CBS MarketWatch publishes “Five big medical advances of 2004”. In their humble opinion, one of the biggest developments of 2004 is a robotic surgical treatment of female infertility:
Women suffering from infertility who need surgery to correct the major causes such as fibroids, endometriosis and congenital abnormalities are beginning to see the benefits of the next step in minimally invasive surgery — robotics, said Dr. Camran Nezhat, president of the Society of Laparoendoscopic Surgeons and a clinical professor at Stanford University.
The robots “have specific characteristics that empower the surgeon to do a better job,” Nezhat said. “Robots give you an excellent three-dimensional view.”

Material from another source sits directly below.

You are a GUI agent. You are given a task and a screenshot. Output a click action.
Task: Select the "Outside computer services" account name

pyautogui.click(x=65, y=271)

They also help in suturing and controlling tremor, he said. “No matter how steady you are, you have a certain degree of tremor. Robots eliminate all the tremor from your hands.”
Robotics also has the potential to enable remote surgery so patients in rural regions could benefit from medical expertise concentrated in urban areas, he said. A patient in a small town in Alaska, for example, could have an assistant put instruments in his abdomen while a trained doctor like Nezhat performed the procedure from afar. “I would look at the images and do the surgery.”

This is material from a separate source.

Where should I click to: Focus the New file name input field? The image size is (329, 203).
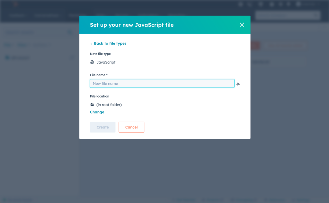coord(162,83)
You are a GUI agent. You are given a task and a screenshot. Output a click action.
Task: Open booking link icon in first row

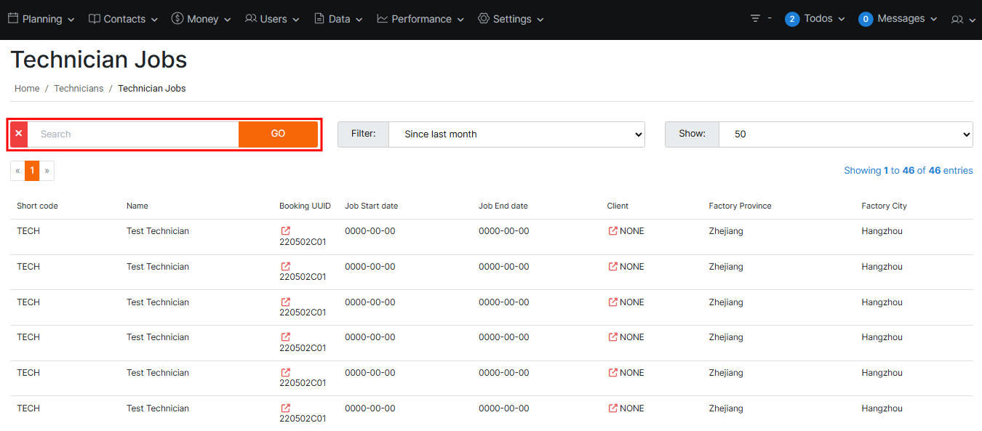[x=286, y=231]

Insurance companies cover the procedures, but hospitals are hard-pressed to afford too big a leap toward robotics since a machine can cost as much as $1.4 million, he said. “The cost is almost prohibitive.”
It is not clear how this $1.4 million system will make its way to a small town in Alaska. Oh well. Fine print strikes again…
Details at Intuitive Surgical.
UPDATE (12/26/04):
The Kansas Star says that the “[v]erdict still out on cutting-edge robotics”.